# Your objective
Count every line in the data below where the word "left" appears, then state only that count.

[Source data]
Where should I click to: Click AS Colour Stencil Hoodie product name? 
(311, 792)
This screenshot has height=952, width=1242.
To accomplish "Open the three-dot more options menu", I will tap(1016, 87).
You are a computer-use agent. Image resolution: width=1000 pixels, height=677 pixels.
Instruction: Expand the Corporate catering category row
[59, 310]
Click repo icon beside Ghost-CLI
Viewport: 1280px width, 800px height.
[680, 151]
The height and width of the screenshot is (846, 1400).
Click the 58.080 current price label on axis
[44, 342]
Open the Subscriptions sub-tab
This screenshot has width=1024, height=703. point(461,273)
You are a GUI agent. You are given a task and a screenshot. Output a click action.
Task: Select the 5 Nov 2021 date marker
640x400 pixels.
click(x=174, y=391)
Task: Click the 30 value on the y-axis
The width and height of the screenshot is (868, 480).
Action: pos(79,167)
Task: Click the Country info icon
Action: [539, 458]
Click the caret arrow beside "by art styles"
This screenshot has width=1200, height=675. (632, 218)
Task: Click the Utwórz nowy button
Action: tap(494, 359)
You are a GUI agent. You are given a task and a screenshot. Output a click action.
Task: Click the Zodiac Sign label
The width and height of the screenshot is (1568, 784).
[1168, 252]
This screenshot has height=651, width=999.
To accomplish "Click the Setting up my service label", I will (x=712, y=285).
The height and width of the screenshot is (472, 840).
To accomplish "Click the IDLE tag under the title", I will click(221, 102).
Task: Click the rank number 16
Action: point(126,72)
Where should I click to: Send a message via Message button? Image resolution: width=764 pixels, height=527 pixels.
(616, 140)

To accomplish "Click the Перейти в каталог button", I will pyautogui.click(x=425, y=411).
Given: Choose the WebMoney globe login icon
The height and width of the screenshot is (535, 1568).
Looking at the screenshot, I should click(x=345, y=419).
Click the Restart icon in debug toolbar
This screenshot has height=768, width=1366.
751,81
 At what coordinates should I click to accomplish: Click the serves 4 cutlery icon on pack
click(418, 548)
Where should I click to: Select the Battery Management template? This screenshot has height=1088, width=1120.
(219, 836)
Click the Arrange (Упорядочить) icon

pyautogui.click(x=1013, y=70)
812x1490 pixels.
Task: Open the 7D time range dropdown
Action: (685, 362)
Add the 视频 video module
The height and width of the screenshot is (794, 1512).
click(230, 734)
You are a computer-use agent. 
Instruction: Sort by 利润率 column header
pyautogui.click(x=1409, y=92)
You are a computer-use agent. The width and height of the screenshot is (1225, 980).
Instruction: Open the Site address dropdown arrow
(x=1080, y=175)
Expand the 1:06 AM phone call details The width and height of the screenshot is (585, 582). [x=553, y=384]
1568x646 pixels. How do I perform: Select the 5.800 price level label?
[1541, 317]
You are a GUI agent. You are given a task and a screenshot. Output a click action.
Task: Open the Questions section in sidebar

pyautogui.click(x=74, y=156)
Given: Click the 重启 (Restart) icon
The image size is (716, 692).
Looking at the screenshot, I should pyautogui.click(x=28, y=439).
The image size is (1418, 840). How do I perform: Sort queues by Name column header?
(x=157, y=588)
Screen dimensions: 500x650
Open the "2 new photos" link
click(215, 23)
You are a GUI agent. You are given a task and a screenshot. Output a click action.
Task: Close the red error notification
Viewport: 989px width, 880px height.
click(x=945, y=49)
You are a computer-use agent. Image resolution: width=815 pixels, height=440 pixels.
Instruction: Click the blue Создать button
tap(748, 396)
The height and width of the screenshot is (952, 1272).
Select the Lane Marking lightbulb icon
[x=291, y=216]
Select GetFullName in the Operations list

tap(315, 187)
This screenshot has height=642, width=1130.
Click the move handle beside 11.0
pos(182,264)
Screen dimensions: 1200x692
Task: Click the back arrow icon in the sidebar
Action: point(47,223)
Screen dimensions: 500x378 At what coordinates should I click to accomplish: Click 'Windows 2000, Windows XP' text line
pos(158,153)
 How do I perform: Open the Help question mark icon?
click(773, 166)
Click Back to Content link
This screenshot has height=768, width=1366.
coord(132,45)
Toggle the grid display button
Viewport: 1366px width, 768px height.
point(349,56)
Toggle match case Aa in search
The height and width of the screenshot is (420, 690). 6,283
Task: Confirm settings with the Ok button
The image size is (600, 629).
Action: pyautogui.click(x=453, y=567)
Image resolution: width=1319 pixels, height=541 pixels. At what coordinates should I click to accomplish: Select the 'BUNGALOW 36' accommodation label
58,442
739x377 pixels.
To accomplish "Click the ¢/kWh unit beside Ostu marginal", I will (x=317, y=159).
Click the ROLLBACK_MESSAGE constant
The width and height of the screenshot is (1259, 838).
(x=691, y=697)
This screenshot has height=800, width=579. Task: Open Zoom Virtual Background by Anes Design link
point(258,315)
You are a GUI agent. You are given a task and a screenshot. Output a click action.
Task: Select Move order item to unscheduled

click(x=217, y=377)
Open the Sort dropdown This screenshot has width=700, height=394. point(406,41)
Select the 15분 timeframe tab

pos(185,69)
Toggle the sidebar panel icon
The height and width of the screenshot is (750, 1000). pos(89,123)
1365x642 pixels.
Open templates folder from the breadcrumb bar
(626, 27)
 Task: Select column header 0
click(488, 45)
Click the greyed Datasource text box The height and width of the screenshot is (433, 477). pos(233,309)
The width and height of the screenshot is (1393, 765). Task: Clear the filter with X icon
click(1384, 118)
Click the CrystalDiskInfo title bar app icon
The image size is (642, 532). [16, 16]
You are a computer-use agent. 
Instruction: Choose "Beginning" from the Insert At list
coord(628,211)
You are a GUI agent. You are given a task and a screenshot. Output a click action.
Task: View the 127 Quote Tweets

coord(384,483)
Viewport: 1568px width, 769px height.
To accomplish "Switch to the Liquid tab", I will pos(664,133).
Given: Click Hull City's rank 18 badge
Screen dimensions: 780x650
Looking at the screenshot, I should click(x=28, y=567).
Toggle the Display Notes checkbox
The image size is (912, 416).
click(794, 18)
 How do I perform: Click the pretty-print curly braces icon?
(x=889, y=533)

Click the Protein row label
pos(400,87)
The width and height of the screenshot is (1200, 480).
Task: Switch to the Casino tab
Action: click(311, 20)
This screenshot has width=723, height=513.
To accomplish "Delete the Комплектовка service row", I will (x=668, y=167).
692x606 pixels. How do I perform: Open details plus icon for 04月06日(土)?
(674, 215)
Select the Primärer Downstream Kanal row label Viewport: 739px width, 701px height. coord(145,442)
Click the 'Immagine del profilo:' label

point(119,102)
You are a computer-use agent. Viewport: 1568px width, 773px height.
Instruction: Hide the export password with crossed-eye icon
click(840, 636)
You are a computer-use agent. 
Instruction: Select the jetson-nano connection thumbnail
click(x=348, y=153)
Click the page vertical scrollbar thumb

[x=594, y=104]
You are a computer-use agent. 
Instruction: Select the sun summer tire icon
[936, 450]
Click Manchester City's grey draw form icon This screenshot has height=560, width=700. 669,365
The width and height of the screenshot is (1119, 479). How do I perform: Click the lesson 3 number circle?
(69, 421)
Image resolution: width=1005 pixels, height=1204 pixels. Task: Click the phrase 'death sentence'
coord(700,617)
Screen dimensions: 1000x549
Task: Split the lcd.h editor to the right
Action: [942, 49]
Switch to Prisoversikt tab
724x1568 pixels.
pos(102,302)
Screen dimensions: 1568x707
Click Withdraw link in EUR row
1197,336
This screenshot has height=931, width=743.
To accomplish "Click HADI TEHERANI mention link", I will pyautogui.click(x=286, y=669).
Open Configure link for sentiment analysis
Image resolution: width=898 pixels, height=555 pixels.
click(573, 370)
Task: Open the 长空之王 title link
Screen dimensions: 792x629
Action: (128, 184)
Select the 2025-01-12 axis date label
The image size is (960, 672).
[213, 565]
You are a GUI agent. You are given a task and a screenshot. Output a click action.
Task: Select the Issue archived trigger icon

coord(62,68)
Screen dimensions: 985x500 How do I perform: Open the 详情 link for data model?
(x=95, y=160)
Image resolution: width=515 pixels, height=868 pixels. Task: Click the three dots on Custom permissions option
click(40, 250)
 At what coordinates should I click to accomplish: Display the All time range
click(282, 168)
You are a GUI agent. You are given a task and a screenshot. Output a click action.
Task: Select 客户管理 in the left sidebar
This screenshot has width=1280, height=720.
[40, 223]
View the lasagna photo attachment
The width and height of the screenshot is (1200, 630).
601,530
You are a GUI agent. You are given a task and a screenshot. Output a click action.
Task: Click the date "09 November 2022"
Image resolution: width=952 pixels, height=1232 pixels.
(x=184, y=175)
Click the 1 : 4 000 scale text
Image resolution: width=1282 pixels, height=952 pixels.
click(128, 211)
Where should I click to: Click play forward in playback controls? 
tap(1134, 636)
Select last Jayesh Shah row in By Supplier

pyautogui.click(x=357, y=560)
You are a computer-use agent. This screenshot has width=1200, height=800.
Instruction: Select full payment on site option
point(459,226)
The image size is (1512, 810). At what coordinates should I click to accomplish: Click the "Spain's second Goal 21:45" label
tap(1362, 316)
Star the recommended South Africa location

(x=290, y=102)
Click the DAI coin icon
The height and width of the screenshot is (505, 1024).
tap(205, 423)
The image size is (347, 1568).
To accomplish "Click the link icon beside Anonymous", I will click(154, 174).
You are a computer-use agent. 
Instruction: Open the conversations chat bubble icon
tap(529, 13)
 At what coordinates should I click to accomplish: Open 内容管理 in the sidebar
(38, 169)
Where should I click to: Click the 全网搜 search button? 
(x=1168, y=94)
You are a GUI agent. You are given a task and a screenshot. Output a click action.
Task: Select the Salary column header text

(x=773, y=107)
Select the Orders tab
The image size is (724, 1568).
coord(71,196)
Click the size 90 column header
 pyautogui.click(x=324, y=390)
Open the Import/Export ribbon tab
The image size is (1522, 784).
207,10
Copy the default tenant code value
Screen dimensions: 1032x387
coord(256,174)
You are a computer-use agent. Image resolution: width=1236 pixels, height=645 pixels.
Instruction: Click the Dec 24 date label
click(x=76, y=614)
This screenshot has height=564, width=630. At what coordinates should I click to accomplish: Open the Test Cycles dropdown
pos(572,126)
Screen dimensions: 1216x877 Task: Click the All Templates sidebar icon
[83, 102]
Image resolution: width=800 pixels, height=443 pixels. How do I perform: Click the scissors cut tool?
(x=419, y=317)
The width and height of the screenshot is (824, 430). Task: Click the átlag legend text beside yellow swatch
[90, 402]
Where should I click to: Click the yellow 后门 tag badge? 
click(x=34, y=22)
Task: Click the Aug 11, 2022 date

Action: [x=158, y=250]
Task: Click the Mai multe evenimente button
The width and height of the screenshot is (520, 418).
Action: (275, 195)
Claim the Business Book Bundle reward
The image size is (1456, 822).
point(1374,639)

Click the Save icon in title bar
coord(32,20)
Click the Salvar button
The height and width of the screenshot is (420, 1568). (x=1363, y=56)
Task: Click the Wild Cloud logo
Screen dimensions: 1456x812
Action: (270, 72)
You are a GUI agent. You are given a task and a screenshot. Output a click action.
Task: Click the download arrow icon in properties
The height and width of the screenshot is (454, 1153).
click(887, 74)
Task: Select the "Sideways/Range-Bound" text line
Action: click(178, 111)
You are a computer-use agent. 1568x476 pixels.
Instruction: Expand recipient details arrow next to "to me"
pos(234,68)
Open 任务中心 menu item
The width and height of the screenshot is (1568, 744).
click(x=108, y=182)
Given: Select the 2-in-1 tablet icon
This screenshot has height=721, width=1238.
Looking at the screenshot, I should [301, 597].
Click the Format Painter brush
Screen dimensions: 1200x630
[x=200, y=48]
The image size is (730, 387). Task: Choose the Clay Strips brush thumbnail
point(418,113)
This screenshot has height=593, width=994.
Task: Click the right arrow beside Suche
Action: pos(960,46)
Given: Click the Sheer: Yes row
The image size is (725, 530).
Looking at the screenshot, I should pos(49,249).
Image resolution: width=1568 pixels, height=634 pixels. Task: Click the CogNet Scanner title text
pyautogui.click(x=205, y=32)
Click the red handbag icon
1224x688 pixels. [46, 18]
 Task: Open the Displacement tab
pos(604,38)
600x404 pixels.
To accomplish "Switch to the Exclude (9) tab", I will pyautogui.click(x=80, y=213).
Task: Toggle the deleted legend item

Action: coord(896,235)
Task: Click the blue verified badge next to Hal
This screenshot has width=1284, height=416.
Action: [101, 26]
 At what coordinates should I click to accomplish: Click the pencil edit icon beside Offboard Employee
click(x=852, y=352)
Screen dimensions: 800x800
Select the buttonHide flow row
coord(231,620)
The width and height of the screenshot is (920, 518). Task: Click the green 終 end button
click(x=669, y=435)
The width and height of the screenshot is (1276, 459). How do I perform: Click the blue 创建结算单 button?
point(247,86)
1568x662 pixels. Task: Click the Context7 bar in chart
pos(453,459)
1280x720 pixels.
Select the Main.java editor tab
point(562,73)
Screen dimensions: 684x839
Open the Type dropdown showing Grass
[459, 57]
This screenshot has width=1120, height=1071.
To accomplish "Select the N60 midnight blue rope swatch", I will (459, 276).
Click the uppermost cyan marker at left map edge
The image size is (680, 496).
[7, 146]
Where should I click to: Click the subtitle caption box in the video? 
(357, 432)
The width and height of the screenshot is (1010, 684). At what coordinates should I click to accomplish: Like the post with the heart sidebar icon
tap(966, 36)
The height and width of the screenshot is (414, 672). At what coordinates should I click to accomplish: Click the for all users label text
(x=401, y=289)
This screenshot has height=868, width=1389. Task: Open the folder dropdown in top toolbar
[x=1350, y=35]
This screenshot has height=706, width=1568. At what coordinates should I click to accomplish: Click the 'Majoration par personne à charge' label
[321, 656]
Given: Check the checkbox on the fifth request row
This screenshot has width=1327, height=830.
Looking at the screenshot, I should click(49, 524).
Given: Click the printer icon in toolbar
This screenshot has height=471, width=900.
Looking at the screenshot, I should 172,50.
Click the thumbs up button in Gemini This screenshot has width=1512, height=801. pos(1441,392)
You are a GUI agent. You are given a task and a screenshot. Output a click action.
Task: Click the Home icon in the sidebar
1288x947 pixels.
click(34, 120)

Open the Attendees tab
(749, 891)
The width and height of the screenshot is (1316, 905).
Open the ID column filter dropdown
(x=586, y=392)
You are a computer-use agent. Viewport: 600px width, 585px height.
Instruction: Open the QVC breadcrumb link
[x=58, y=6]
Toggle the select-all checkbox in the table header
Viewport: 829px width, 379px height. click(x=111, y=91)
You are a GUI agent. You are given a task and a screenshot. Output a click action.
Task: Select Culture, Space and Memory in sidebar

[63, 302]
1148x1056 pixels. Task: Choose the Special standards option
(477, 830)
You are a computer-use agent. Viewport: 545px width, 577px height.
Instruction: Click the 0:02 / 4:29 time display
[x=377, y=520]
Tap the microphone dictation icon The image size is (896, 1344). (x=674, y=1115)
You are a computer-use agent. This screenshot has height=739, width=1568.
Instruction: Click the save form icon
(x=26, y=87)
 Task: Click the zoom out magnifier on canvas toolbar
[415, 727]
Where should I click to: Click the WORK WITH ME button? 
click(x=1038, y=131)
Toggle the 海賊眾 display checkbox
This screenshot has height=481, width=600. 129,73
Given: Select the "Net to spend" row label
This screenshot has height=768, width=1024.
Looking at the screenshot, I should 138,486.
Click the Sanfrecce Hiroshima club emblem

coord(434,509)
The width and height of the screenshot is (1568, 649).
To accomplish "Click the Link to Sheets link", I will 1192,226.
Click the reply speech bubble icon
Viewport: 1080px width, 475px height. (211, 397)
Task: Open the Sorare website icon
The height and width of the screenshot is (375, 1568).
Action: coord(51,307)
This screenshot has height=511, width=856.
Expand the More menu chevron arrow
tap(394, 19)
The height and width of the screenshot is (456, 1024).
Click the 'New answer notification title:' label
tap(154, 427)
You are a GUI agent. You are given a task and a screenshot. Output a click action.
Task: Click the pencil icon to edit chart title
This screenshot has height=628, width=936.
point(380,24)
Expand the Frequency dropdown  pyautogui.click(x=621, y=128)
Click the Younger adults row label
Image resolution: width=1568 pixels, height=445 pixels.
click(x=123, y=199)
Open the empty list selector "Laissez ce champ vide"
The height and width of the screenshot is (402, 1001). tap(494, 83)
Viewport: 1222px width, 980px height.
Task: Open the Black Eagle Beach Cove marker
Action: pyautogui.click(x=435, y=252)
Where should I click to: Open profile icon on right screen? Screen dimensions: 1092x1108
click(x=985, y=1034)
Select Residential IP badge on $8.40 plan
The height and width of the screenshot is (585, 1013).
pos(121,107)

# Solved exercise
2